(Given task)
Please count the lines in the rows below that contain the word "icon", with case counting, and give only that number.

(Dataset records)
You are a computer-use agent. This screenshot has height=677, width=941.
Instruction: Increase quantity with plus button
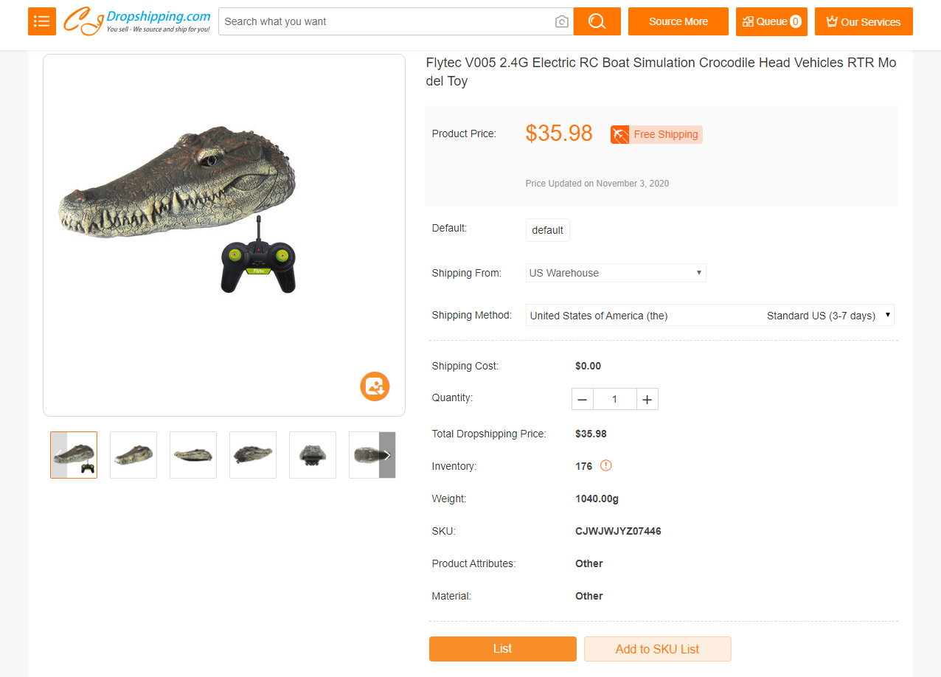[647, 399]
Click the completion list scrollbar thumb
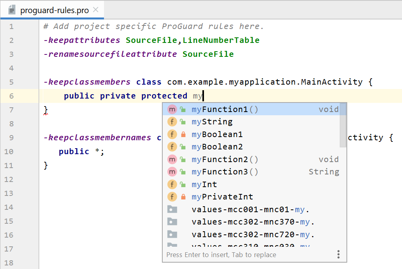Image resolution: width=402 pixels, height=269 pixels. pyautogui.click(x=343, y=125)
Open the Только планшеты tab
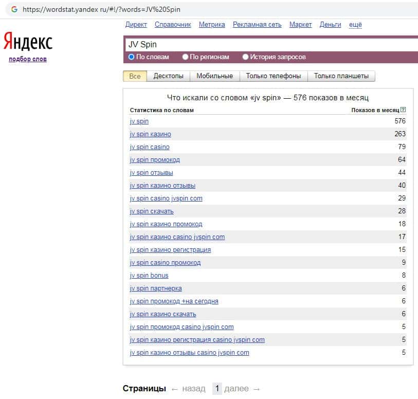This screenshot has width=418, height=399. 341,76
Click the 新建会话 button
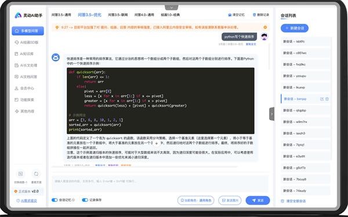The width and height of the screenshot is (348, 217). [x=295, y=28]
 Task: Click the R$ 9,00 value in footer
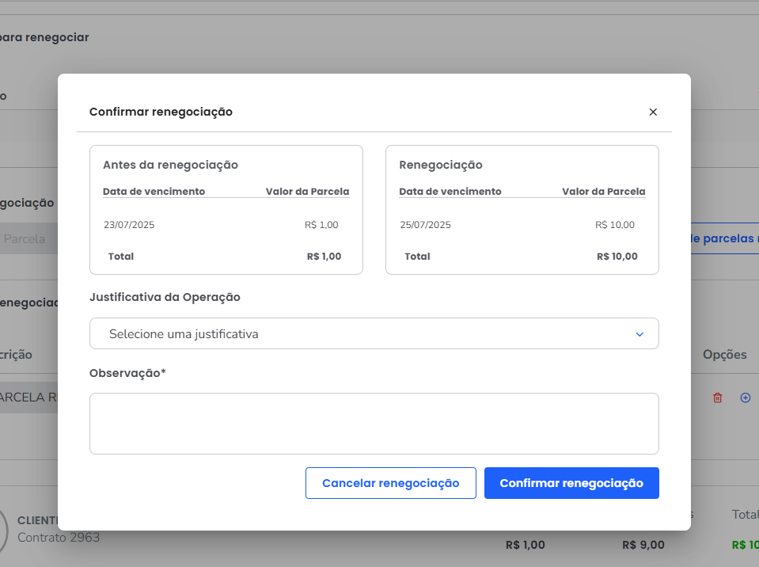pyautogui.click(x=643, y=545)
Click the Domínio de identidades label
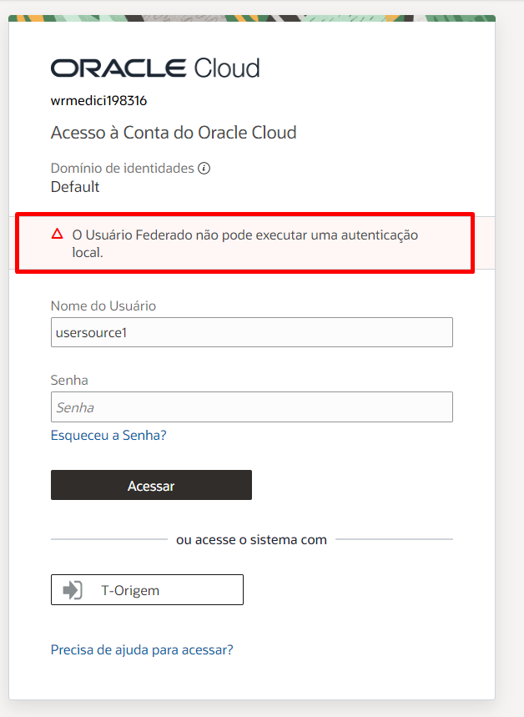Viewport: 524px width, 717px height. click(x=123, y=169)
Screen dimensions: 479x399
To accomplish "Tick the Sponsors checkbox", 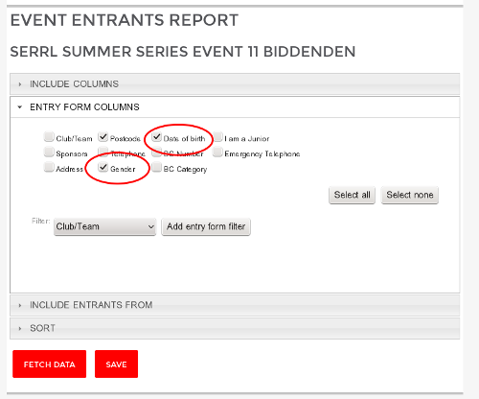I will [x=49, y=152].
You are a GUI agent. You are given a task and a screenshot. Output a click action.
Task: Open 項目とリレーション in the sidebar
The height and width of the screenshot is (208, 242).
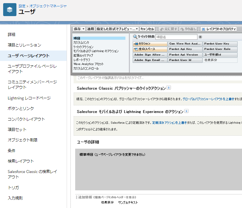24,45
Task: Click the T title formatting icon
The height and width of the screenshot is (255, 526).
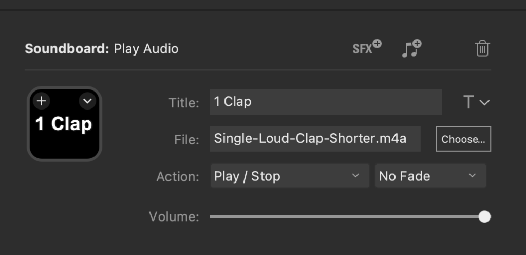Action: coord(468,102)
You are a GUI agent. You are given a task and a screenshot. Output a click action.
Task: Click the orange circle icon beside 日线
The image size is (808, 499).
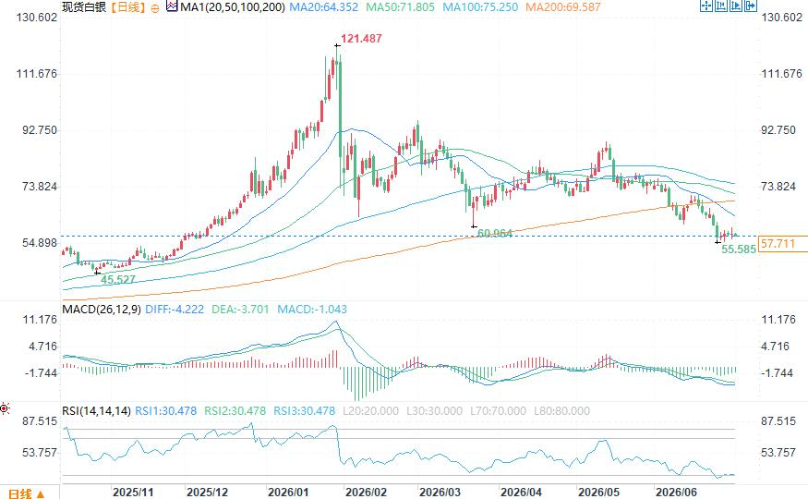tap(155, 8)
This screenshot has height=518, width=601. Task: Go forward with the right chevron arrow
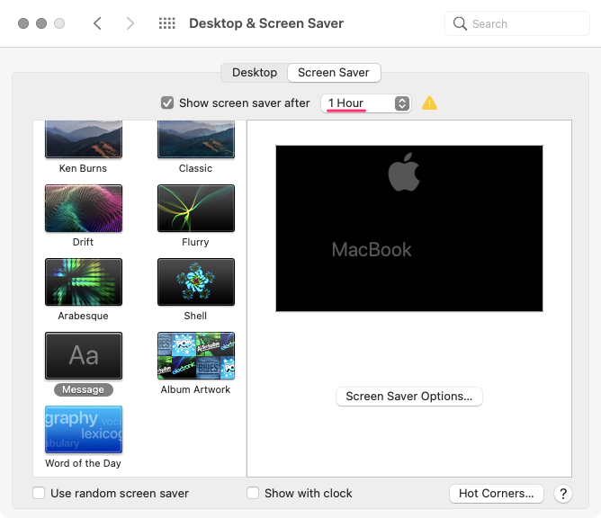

...

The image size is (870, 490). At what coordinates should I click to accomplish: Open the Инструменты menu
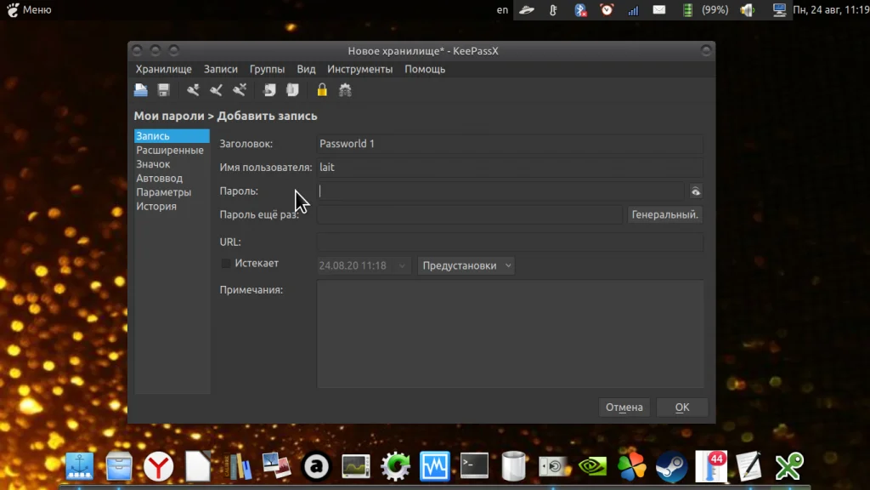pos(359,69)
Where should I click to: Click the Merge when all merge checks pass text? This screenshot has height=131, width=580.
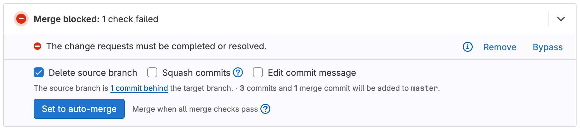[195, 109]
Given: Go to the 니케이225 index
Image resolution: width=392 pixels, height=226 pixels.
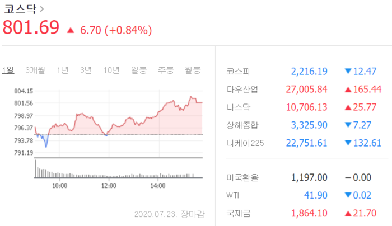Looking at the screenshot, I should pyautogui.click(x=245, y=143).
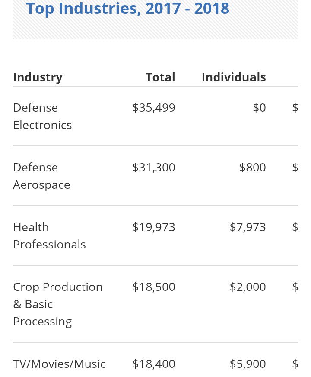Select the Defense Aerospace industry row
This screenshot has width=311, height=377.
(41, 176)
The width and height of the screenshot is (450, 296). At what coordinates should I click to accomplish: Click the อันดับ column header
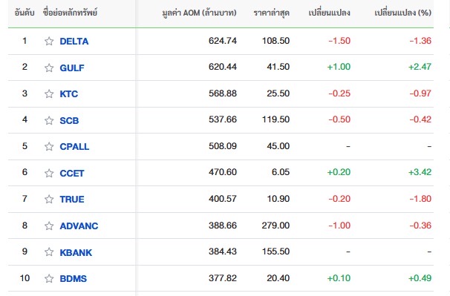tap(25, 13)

(Exercise answer)
2